- **What the exercise asks**: Restate word for word the lines of the entries below, starting with the line that holds "Sort by 得点 goals scored arrow" and ending with the line that holds "The width and", and no others.
*** Record set ***
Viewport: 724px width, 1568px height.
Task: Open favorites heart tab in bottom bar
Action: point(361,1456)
*** End of Record set ***
*** Record set ***
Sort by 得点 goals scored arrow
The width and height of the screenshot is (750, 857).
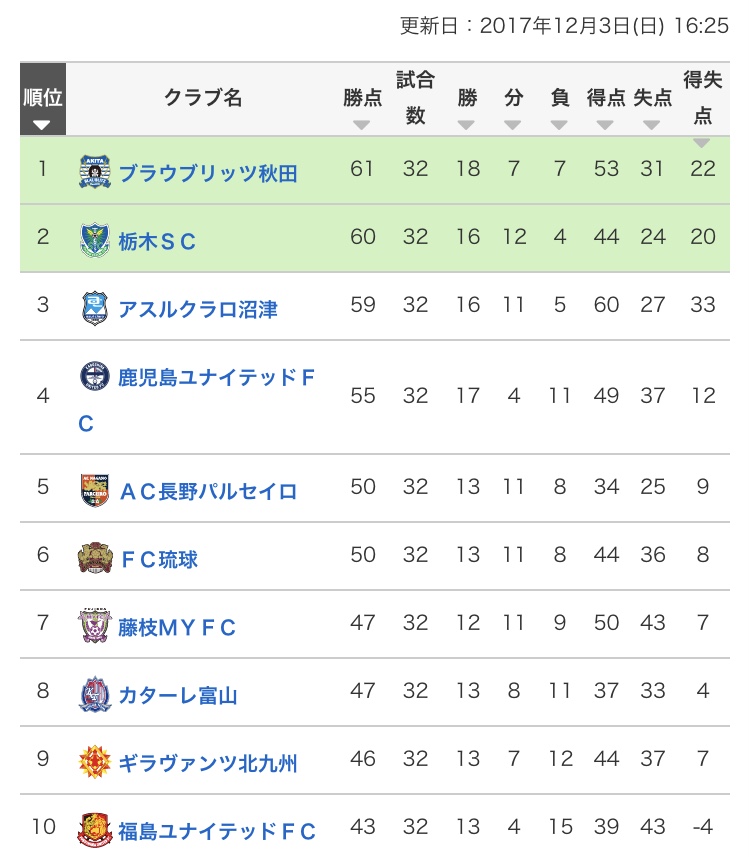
*** End of Record set ***
*** Record set ***
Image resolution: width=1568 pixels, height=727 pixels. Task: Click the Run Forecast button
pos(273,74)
*** End of Record set ***
- **Final answer**:
Sort by 得点 goals scored arrow
The width and height of the screenshot is (750, 857).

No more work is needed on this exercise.